Fragmento seleccionado
──────────────────────────────
Texto: Mario Canal
La obra de arte es autónoma y el público hace con ella lo que quiere. La interpreta como desea, como la siente en el momento de presencia; la hace suya porque no pertenece al creador. El público es libre. El público es el propietario de la misma. El público reacciona como quiere ante lo que ve. Tiene derecho a equivocarse porque lo único importante en la trascendencia de una obra de arte es la recepción subjetiva por parte del público.
El público no es toda la platea, por supuesto. El público es una minoría que evidencia la subjetividad de su interpretación, de su percepción de la realidad, a través de una reacción que le hace real a sí mismo. Que cuando ve a un personaje en la soledad de su locura ríe como si estuviese presenciando la torpeza de un payaso en lugar de un trauma cotidiano.
Ivo Dimchev, ¿es un payaso? Ciertamente, activa algunas claves del teatro cómico aunque quizás deberíamos invertir los términos: es el teatro cómico el que se apropió del relato del perdedor, del débil, para hacerse más gracia a sí mismo. No es -desde mi subjetividad, desde la propiedad privada que de la interpretación de Dimchev hago-, lo que yo vi anoche. Anoche no vi a un payaso en escena.
En el Teatro Valle-Inclán presencié una obra extraordinaria, técnicamente hablando, en la que el autor e intérprete mantuvo un ritmo sostenido de acciones que inevitablemente llevaban a la atención más absoluta en el tiempo que duró la obra. Si la calidad de una obra de arte se mide en su capacidad para mantenernos en ella el tiempo que el autor desee y como lo desee, incrementando la capacidad consciente de lo que vemos, “Som Faves” alcanza entonces una cualificación sobresaliente.
Las referencias que se hacían el término “coreografiar” en el texto de la obra no eran en vano. La estructura de esta narración atemporal es al mismo tiempo una construcción milimétrica del tiempo. Un gesto constante y mantenido con el que nos enfrentamos a la transparencia del equilibrio. Nada más y nada menos. Mientras una parte del público se reía de los detalles de clown –demasiado evidentes para ser tenidos en cuenta-, la ingeniería rítmica del dolor y la obsesión apuntaban más allá y nos transportaban en un espacio sin tiempo. El espacio sin tiempo de una mente convulsa. De una habitación cerrada de la que no se sale porque es tan doméstica, tan cercana, que el más allá no existe. Una mente enferma.
La alienación. La soledad. La vulnerabilidad del ser humano -de todo ser humano, incluso del que se ríe sin saber que presencia el drama de su propia vida- martillean constantemente la mirada frente a Ivo Dimchev. Y traen a la memoria a Bruce Nauman y a Paul McCarthy. Y me hacen pensar en los trastornos obsesivos-compulsivos. Y en la obsesión compulsiva de toda mente a fagocitarse a sí misma. Sin descanso. Con un ritmo sostenido y transparente. Con el silencio permanente de su propio ruido.
Y entre medias, las convenciones sociales y la búsqueda de afecto. Un progenitor (“¿quieres que sea tu madre?”); una familia (“espero que su hijo sea gay, como yo”); las relaciones con el otro que no es más que uno mismo (“déjame limpiarte la cara de sangre”), siendo consciente de su patetismo; y, más allá del libreto, la relación de Dimchev con el público. Buscar conexión pero no necesitar de los afectos exagerados, de aplausos que no le intimidan sino que parece entender, una vez sobrepasado el límite de la cortesía, como innecesarios. Una convención ridícula.
──────────────────────────────
Registros proporcionados
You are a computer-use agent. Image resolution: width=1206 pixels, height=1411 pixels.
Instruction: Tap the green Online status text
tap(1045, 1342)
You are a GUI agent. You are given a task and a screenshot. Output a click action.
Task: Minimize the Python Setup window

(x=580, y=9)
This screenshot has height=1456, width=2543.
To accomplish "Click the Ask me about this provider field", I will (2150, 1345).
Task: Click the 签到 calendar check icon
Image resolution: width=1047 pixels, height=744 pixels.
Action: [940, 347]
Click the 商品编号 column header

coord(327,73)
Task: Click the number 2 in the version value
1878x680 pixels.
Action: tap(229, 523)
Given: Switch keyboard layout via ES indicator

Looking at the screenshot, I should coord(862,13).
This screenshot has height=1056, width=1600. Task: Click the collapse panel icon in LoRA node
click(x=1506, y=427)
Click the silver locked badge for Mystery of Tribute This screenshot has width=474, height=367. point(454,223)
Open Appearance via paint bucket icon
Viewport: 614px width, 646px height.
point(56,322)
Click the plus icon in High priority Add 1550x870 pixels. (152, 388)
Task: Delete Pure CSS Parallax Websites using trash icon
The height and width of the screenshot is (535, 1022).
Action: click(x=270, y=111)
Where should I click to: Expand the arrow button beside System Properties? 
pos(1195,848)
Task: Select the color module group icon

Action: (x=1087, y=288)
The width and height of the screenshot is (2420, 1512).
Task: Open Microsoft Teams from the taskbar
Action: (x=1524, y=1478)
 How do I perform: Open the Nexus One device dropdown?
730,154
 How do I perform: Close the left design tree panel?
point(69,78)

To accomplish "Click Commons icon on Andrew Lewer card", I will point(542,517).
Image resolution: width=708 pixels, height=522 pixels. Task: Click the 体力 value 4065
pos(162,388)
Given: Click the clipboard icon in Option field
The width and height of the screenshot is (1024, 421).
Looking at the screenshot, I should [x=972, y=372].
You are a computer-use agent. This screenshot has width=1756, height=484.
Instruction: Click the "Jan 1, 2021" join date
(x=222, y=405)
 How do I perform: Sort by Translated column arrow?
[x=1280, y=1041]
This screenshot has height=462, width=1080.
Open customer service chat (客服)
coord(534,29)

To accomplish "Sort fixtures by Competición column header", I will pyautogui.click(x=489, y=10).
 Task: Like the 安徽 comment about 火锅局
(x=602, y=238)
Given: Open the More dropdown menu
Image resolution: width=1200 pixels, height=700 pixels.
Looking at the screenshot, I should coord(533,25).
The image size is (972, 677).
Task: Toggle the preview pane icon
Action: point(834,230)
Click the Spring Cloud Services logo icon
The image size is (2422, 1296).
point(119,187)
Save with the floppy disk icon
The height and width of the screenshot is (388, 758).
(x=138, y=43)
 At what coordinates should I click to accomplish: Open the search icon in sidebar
──────────────────────────────
Qué debes hacer
Transcribe sin cambios el pasaje de la reseña sobre la obra de Ivo Dimchev que va desde "Texto: Mario Canal" hasta "parte del público.", ambos incluidos.

Solución propuesta
Texto: Mario Canal
La obra de arte es autónoma y el público hace con ella lo que quiere. La interpreta como desea, como la siente en el momento de presencia; la hace suya porque no pertenece al creador. El público es libre. El público es el propietario de la misma. El público reacciona como quiere ante lo que ve. Tiene derecho a equivocarse porque lo único importante en la trascendencia de una obra de arte es la recepción subjetiva por parte del público.